TASK DESCRIPTION:
In the sermon excerpt on baptism, how many baptisms does the speaker say have been conducted since becoming the Vicar of Christ Church?

PAGE EXCERPT:
My experience, however, does mean that I am sensitive to the issues and problems surrounding water baptism. Hong Kong today may seem a world away from the UK I grew up in, but the questions about baptism remain the same and the issues surprisingly similar.

Because of the past influence of the Church of England in Hong Kong and given the Anglican Church’s involvement here in schools and education, many have grown up seeing themselves as Christians because they were educated in Christian schools. Many parents want their children to be baptized because they were themselves baptized or because they want their child to go to a Christian school - or both.

Yes, of course, there are those who get baptized because they have come to a deep and real faith in Christ. There are those who get their babies baptized because they genuinely want their child to grow up knowing Christ as a committed member of the Church. Others come to faith as a result of getting baptized, whatever their reasons may have been for getting baptized in the first place.

The numbers, however, speak for themselves. For the purposes of this sermon, I did a rough count of how many baptisms I have conducted since becoming the Vicar of Christ Church (2,267 to date). If only 10% of those who I have baptized in this time still came to Church, we would have real problems fitting everyone in! The vast majority of those I have baptized, however, don’t come to church as that was not why they got baptized or had their children baptized.

I am not suggesting that it is wrong to baptize people, whatever their age or reason for getting baptized may be. I do, however, want to be realistic and honest about the context in which we, as a church, minister and serve. We also need to appreciate the present social and cultural background to the questions that we have to answer concerning baptism.

So where does all this leave us as we think this week of the Baptism of Christ? As I have talked in this sermon about my own experience, perhaps I can conclude by describing where it leaves me.

Fundamentally, in describing what I personally believe now about baptism, I find myself where I was when I first began this journey. This may seem a strange thing for me to say given that I nearly didn’t get ordained because of what I believed back then. I am not, however, talking now about ordination, but baptism. When it comes to what I believe about baptism, I am still convinced of two fundamental points.

1. Faith and baptism belong together.

The New Testament simply does not allow either for the possibility of an unbaptized believer or for someone being baptized who does not believe. Both ideas are completely foreign to the New Testament. To believe is to be baptized; to be baptized is to believe. So close is the association between faith and baptism in the New Testament that what can be said about one can be said of the other. To put it another way: baptism is the outward sign of an inward reality, but the sign and the reality belong firmly together.

The social situation and circumstances of the New Testament writers was, however, very different to ours. The Church of the New Testament was a new movement starting from scratch. To grow, it had to convince pagans that it was worth them abandoning their religious, cultural, and historical customs and traditions while risking unpopularity, exclusion, and persecution in the process. In a context such as that of the early Church, you would only risk getting baptized if you did believe and took baptism seriously.

The New Testament writers may not have been able to envisage a separation of faith and baptism, they do, however, know of a separation of faith and works. John the Baptist had to warn those who came to him for baptism to bring ‘fruits worthy of repentance’ (Luke 3:8). St James, the brother of Jesus, warns his readers that ‘faith without works is dead’ (James 2:17, 20). So, too, we may say, baptism without works is dead.

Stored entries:
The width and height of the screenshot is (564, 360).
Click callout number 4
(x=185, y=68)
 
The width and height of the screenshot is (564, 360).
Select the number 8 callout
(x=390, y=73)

RESPONSE TO THE EXERCISE:
2,267 to date.